• [What the task asks]
Copy out the lines below exactly as they appear, from the line containing "Image resolution: width=1126" through the line containing "Action: point(742,107)". Include both of those lines and nothing else.

** start Entries supplied **

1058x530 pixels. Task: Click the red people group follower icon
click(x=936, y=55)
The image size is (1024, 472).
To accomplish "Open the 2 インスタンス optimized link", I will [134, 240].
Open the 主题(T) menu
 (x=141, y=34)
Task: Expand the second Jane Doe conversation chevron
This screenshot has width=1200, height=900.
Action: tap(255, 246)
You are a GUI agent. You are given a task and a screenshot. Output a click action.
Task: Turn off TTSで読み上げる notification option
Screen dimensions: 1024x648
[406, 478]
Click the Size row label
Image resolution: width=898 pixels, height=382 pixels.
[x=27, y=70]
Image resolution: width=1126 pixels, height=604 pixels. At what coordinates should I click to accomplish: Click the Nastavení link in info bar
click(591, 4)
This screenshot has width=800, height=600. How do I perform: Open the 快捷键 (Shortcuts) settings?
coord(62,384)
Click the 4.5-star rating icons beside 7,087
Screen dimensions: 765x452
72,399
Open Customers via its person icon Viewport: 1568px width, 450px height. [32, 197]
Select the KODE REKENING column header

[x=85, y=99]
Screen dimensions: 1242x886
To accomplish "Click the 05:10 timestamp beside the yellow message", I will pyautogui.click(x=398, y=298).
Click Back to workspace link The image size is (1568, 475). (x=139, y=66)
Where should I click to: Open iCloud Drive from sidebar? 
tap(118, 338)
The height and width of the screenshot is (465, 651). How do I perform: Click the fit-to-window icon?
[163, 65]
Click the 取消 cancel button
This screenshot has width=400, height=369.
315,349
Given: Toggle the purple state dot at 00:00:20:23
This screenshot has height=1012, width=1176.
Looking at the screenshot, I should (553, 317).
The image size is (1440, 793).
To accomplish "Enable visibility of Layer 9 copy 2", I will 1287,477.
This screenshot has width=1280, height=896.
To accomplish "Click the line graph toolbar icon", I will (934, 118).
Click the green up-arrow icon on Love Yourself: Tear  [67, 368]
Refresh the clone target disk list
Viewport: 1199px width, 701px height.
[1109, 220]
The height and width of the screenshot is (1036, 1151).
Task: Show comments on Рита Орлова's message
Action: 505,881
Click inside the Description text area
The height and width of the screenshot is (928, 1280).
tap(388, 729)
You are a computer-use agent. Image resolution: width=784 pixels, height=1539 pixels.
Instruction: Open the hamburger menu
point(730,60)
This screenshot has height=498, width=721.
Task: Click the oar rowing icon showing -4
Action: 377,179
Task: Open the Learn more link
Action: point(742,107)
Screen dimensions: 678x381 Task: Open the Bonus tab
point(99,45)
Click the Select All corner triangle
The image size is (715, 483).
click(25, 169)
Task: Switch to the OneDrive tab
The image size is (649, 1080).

** end Entries supplied **

• [Right answer]
Image resolution: width=1126 pixels, height=604 pixels. At what coordinates should I click to accomplish: Click the Nastavení link in info bar
click(591, 4)
This screenshot has width=800, height=600. How do I perform: Open the 快捷键 (Shortcuts) settings?
coord(62,384)
Click the 4.5-star rating icons beside 7,087
Screen dimensions: 765x452
72,399
Open Customers via its person icon Viewport: 1568px width, 450px height. [32, 197]
Select the KODE REKENING column header

[x=85, y=99]
Screen dimensions: 1242x886
To accomplish "Click the 05:10 timestamp beside the yellow message", I will pyautogui.click(x=398, y=298).
Click Back to workspace link The image size is (1568, 475). (x=139, y=66)
Where should I click to: Open iCloud Drive from sidebar? 
tap(118, 338)
The height and width of the screenshot is (465, 651). How do I perform: Click the fit-to-window icon?
[163, 65]
Click the 取消 cancel button
This screenshot has width=400, height=369.
315,349
Given: Toggle the purple state dot at 00:00:20:23
This screenshot has height=1012, width=1176.
Looking at the screenshot, I should (553, 317).
The image size is (1440, 793).
To accomplish "Enable visibility of Layer 9 copy 2", I will 1287,477.
This screenshot has width=1280, height=896.
To accomplish "Click the line graph toolbar icon", I will (934, 118).
Click the green up-arrow icon on Love Yourself: Tear  [67, 368]
Refresh the clone target disk list
Viewport: 1199px width, 701px height.
[1109, 220]
The height and width of the screenshot is (1036, 1151).
Task: Show comments on Рита Орлова's message
Action: 505,881
Click inside the Description text area
The height and width of the screenshot is (928, 1280).
tap(388, 729)
You are a computer-use agent. Image resolution: width=784 pixels, height=1539 pixels.
Instruction: Open the hamburger menu
point(730,60)
This screenshot has height=498, width=721.
Task: Click the oar rowing icon showing -4
Action: 377,179
Task: Open the Learn more link
Action: point(742,107)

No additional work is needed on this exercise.